[LU-1253] obd_set_info_async: dev 0 no operation Created: 22/Mar/12 Updated: 14/Jun/15 Resolved: 14/Jun/15 |
|
| Status: | Resolved |
| Project: | Lustre |
| Component/s: | None |
| Affects Version/s: | Lustre 2.1.0 |
| Fix Version/s: | None |
| Type: | Bug | Priority: | Minor |
| Reporter: | Christopher Morrone | Assignee: | Hongchao Zhang |
| Resolution: | Won't Fix | Votes: | 0 |
| Labels: | llnl | ||
| Environment: |
Lustre 1.8 and 2.1 clients, servers are lustre 2.1.0-24chaos |
||
| Severity: | 3 |
| Rank (Obsolete): | 10085 |
| Description |
|
Our admins are expanding a 2.1 filesystem with new OSTs. Because of known-and-never-solved issues in 1.8 that made adding OSTs in non-sequential order problematic (break out your hexeditor to fix), the admins are adding the new OSTs one at a time in sequential order. Each addition causes the MGS lock to be revoked from all clients, which causes an MGS reconnect storm. When this happens we see the following: 2012-03-22 15:37:11 Lustre: MGS: Client 1aea7ac4-5b27-3e30-3c57-467cd6aed36f (at 192.168.120.118@o2ib7) reconnecting 2012-03-22 15:37:11 Lustre: Skipped 995 previous similar messages 2012-03-22 15:37:11 LustreError: 12649:0:(obd_class.h:501:obd_set_info_async()) obd_set_info_async: dev 0 no operation 2012-03-22 15:37:11 LustreError: 12649:0:(obd_class.h:501:obd_set_info_async()) Skipped 861 previous similar messages I assume that the call to obd_set_info_async() is the one in target_handle_connect(). Device 0 is the MGS device. |
| Comments |
| Comment by Peter Jones [ 23/Mar/12 ] |
|
Hongchao Could you please look into this one?
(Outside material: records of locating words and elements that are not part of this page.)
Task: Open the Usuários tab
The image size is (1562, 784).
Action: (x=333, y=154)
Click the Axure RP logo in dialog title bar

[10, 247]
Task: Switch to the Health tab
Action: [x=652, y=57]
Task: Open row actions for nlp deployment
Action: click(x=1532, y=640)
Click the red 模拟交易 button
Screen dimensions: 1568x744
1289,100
Thanks Peter |
| Comment by Christopher Morrone [ 23/Mar/12 ] |
|
FYI, console logs from the MDS/MGS node for the whole day are attached to |
| Comment by Hongchao Zhang [ 27/Apr/12 ] |
|
currently, there is only one ldlm_resource for one Lustre system, say, "lustre", "scratch", then if one config log was changed, using the target(MDT or OST) name(say, Lustre-OST0001) or the address of client's super block could fix this issue, |
| Comment by Christopher Morrone [ 30/Apr/12 ] |
|
I don't think either of those will be sufficient. In the first (target name), we fail to protect against the admins incorrectly giving two targets the same name. In the second case, if the ost reboots it will no longer have the same super block address. We need something unique that we store ON DISK with the OST before beginning the registration process. I agree that this would be a fairly big project. The original design really didn't consider the possibility of failures during configuration. |
| Comment by D. Marc Stearman (Inactive) [ 11/Jun/15 ] |
|
I have closed our local Jira issue as obsolete. Unless there are objections, I'm happy to close this one out. |
| Comment by Peter Jones [ 14/Jun/15 ] |
|
ok - thanks Mark |